Stored items:

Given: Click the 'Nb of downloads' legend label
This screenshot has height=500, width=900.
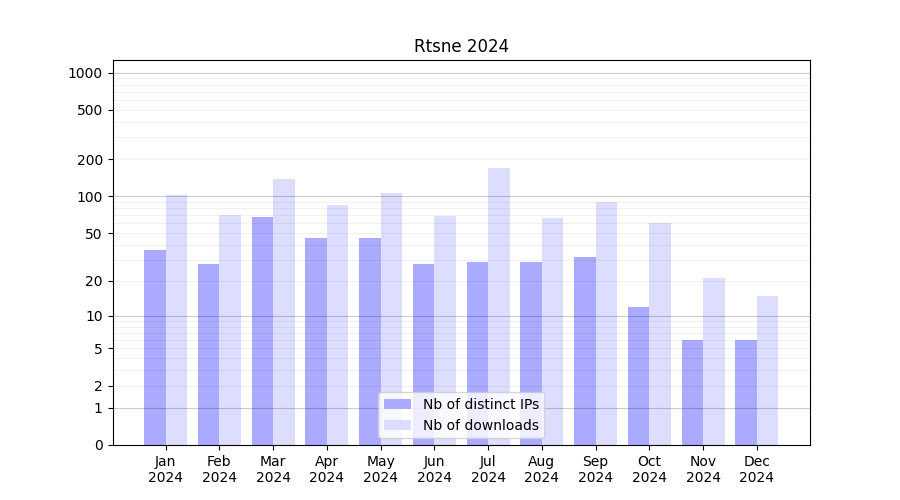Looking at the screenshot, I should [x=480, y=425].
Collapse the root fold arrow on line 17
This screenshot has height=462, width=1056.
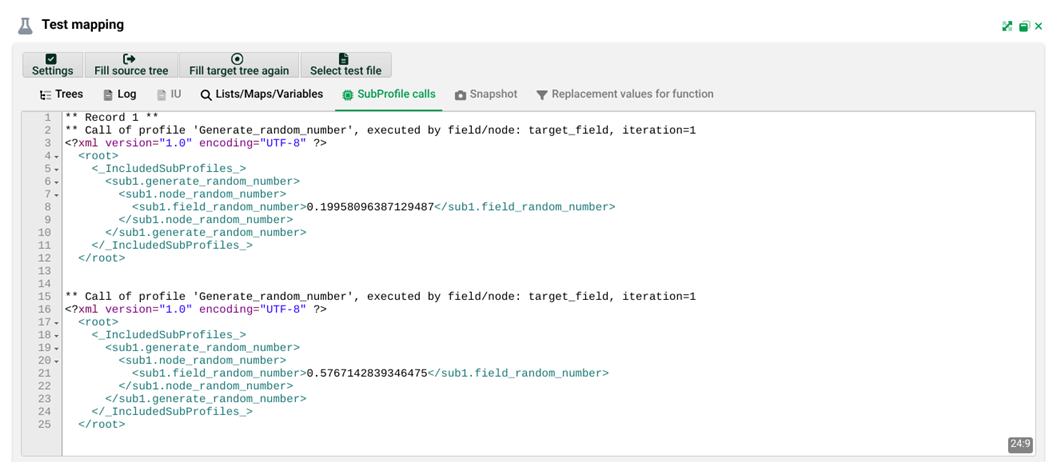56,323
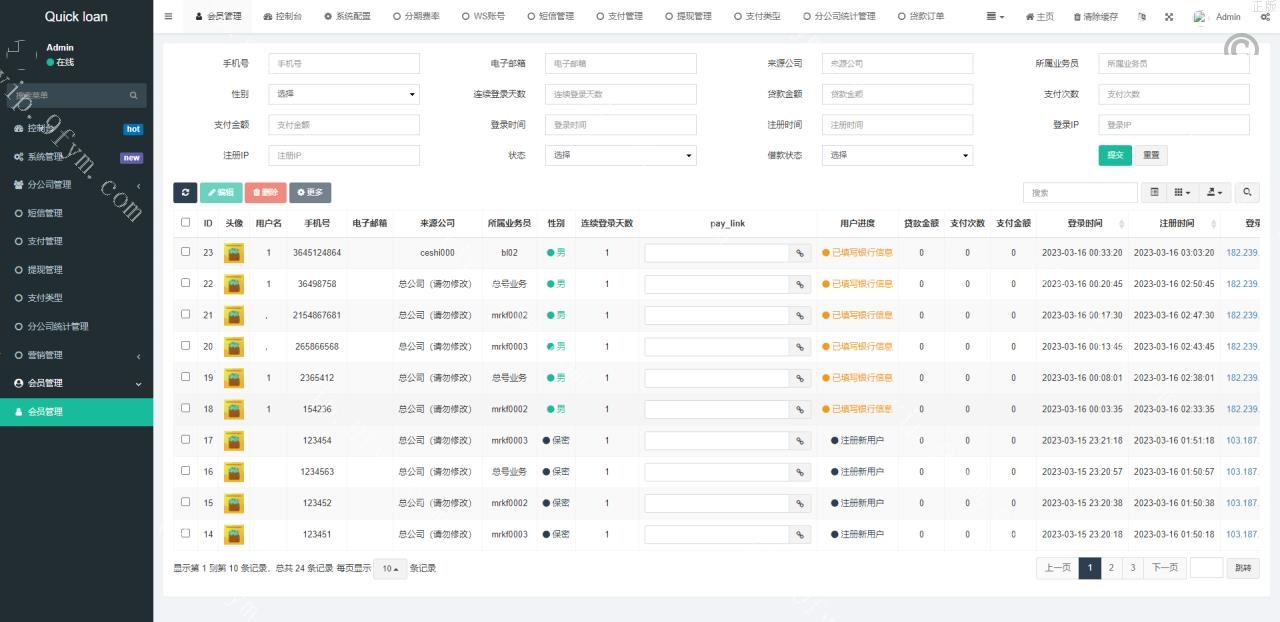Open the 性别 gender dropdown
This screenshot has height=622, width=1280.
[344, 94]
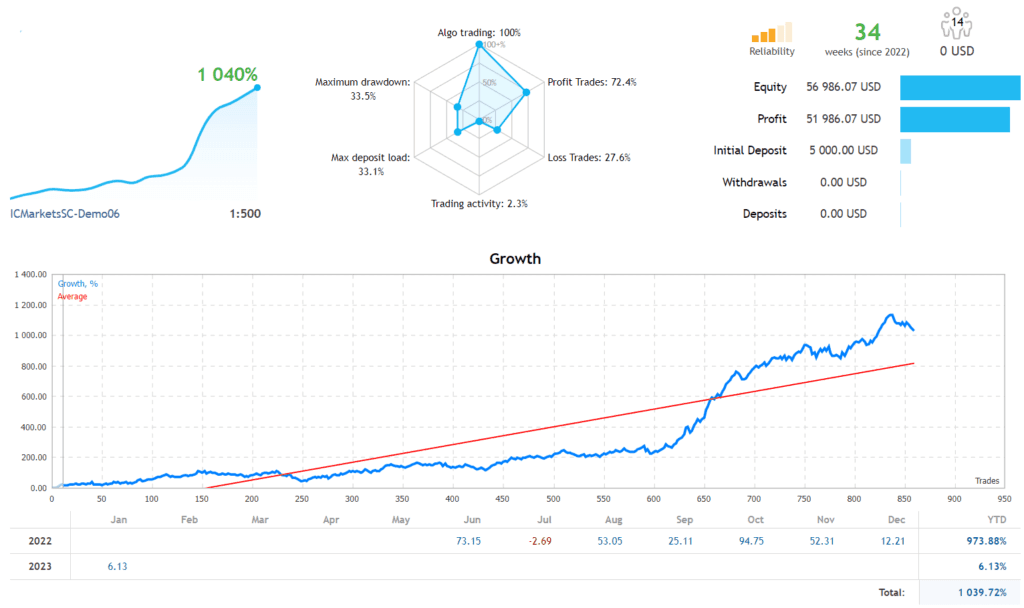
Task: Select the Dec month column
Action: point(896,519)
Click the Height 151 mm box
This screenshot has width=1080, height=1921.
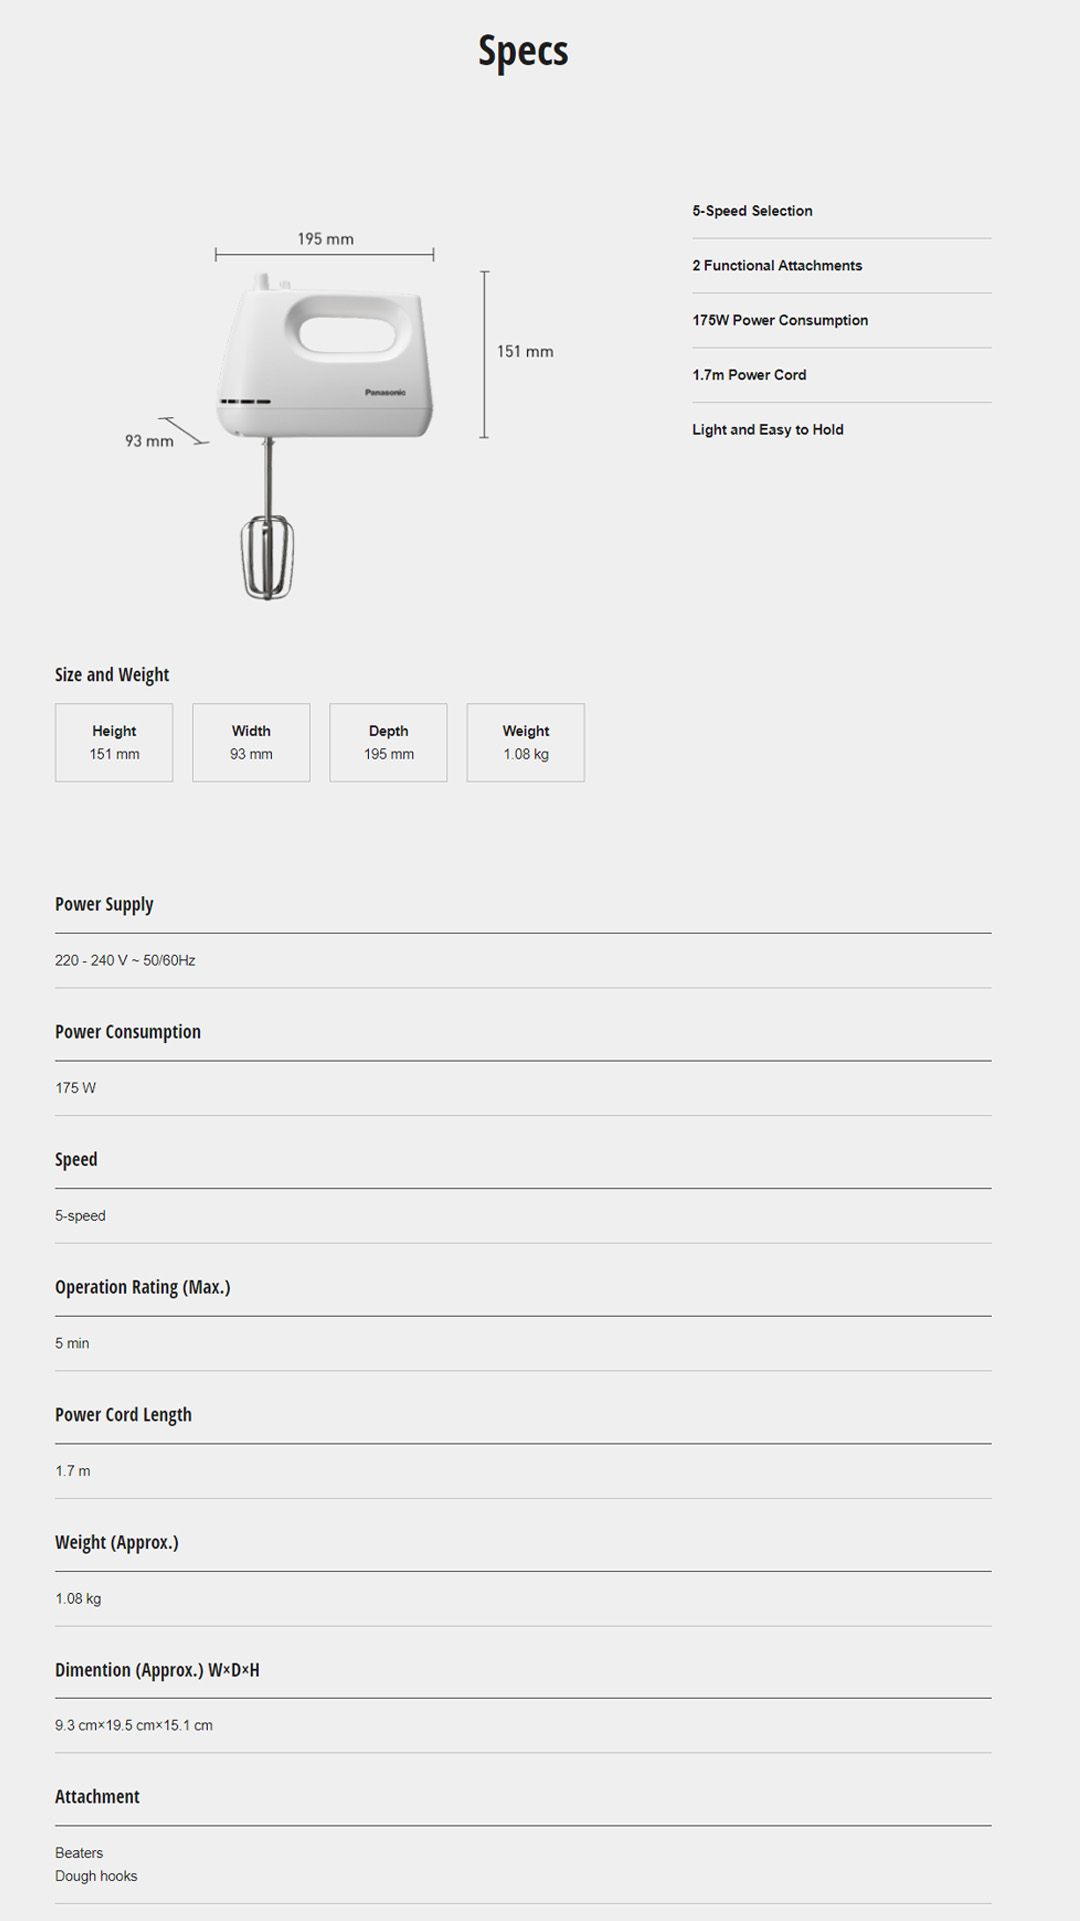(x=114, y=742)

*What is being asked:* Pull every line with "Click" from the records.

*Answer box:*
Given: Click the 'Nb of downloads' legend label
Click the Height 151 mm box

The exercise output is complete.